From the line containing "Toggle Zalando page" onward, every line of the entries is to be set down exactly, the last line included.

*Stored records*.
# # #

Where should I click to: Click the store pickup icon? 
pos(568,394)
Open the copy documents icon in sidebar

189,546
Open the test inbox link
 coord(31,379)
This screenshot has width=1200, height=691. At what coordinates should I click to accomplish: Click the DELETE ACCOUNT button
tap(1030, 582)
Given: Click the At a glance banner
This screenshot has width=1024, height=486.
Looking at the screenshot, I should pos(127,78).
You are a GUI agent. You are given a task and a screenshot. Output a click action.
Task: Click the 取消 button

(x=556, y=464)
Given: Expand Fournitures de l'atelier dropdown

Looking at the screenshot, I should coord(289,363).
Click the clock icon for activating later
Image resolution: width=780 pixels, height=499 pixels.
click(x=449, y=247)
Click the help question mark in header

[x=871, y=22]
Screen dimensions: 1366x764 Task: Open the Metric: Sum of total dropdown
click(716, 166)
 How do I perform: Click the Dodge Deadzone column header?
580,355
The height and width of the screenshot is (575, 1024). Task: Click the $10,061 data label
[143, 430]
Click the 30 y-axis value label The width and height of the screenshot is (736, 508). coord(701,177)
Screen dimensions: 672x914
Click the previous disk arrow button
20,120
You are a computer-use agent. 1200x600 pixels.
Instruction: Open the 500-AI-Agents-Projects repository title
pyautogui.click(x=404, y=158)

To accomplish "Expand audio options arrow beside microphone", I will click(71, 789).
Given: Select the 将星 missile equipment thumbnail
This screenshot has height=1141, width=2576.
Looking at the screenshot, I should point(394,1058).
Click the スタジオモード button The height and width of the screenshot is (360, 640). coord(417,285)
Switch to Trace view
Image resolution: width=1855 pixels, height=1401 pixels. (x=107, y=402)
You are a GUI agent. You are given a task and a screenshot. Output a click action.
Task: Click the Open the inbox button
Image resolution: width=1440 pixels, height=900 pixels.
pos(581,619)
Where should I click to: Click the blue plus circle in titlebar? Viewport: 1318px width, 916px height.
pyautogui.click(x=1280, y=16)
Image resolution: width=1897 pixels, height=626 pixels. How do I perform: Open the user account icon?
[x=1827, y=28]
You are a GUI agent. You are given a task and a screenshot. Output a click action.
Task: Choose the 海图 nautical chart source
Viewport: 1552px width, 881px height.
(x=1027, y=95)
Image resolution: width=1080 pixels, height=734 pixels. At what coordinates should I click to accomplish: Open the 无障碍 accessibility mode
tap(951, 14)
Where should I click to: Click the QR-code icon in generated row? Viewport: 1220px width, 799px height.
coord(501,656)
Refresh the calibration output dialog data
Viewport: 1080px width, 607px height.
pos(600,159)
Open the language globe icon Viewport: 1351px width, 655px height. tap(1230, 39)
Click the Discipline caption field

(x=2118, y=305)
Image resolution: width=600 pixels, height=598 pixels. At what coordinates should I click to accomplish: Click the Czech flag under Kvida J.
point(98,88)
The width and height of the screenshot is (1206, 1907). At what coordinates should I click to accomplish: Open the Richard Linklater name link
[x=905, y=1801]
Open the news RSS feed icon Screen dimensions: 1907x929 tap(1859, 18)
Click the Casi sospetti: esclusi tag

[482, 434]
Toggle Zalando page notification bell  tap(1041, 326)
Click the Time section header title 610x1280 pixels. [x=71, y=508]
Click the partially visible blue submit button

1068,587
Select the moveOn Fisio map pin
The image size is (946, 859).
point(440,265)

# # #

*Response box*.
Toggle Zalando page notification bell  tap(1041, 326)
Click the Time section header title 610x1280 pixels. [x=71, y=508]
Click the partially visible blue submit button

1068,587
Select the moveOn Fisio map pin
The image size is (946, 859).
point(440,265)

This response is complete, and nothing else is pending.